More than 400 workers across Canada were surveyed for each of these studies. The research was issued in conjunction with the release of the Robert Half 2020 Salary Guides, which provide starting salary ranges for more than 400 positions in the accounting, finance, technology, creative, legal and administrative support fields.
"It's crucial for employers to stay current on local compensation trends, especially as a growing number of workers make an effort to educate themselves on how their salary stacks up," said David King, senior district president for Robert Half. "Employees are more likely to stick around if they believe their contributions are valued and rewarded. Providing competitive compensation packages that are responsive to shifting employee preferences, and include perks like commute subsidies, wellness benefits and professional development opportunities, are key to keeping professionals engaged."
- Workers on their worth: The majority (75 per cent) of professionals said they are well-informed and know what they should be making in their position.
- Overall perceptions on pay: Nationally, 49 per cent of workers feel underpaid, 50 per cent believe they are paid fairly and one per cent admitted they feel overpaid.
- Compensation chatter: Fifty-seven per cent of workers ages 18-34 have discussed salaries with colleagues, compared to 53 per cent of professionals ages 35-54 and 45 per cent of those ages 55 and older.
- The power of knowledge: While most workers who have talked salary with colleagues did nothing with the information (86 per cent) 11 per cent used the information to ask for a raise and four per cent tapped it when negotiating a new job offer.

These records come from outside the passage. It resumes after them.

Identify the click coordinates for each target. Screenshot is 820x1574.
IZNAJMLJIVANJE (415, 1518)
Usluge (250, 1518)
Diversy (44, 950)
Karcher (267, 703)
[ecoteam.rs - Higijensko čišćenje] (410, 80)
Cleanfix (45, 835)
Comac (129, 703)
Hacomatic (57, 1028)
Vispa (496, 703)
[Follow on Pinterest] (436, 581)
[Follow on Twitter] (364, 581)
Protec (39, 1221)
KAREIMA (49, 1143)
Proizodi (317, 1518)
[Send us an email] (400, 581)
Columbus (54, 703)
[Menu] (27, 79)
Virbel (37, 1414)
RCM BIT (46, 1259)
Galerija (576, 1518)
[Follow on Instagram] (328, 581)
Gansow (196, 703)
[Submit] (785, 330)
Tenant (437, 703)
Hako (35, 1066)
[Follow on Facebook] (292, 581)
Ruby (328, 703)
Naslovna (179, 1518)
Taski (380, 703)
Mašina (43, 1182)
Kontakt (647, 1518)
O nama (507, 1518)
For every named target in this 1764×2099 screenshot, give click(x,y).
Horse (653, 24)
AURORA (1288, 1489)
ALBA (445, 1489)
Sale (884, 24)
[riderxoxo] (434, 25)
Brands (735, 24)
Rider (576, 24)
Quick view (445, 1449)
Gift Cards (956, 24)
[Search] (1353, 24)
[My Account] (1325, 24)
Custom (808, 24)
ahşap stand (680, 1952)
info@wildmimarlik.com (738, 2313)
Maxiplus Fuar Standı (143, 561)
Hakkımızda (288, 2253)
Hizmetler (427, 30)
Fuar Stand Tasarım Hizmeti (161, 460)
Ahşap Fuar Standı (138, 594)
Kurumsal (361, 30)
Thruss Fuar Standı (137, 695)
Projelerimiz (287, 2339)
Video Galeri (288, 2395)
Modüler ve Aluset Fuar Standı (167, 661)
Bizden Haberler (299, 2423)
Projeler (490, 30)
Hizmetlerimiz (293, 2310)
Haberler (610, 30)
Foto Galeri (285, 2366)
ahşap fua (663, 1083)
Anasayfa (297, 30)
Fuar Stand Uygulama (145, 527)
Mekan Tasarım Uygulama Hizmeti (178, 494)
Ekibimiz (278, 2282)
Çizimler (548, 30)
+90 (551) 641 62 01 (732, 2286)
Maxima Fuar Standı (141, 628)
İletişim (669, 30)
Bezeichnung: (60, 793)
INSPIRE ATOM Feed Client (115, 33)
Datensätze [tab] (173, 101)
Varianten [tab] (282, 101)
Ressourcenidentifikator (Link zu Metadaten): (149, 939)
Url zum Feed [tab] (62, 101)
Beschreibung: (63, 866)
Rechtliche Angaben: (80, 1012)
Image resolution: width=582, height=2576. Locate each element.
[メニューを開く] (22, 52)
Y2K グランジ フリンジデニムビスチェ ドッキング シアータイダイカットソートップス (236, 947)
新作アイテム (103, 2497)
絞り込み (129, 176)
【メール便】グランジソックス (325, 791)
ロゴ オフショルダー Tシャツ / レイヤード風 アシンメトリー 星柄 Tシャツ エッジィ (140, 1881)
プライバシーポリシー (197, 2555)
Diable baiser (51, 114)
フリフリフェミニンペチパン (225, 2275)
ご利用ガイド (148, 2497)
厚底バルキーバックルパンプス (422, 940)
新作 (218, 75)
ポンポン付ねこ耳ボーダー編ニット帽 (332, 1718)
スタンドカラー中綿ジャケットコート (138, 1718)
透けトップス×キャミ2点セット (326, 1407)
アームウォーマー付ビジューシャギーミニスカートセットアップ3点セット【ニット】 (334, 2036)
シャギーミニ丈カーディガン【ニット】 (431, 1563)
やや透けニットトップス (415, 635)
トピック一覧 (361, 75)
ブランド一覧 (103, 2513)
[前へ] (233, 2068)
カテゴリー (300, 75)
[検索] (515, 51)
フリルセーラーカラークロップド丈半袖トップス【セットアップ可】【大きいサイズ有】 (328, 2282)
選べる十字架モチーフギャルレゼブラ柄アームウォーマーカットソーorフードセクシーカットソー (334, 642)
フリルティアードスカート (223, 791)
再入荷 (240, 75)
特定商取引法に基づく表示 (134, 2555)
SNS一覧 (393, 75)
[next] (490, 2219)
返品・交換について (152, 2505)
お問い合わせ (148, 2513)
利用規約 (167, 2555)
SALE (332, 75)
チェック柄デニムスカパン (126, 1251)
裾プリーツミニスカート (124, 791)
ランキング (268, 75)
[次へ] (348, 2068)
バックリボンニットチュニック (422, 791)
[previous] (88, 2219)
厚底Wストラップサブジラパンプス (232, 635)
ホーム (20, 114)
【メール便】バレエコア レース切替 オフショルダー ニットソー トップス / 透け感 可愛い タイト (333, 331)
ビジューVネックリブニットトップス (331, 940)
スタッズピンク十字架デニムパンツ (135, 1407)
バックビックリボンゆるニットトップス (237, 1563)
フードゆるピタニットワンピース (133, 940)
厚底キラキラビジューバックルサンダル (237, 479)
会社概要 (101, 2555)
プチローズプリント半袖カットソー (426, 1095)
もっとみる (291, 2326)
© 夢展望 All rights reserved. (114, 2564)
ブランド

Ninety-four per cent of respondents 55 and older didn't use the information gleaned, but this number falls to 87 per cent for those 35-54 and 82 per cent for workers 18-34.
"To successfully navigate a salary discussion, workers must be able to articulate the value of their expertise, and demonstrate the tangible impact they've had on an organization or team," advised King. "While negotiating with a solid pay range in mind is important, professionals should know where they're willing to compromise, and be open to considering alternatives, like extra vacation days, remote work options or flexible schedules, if the company isn't able to meet their salary request."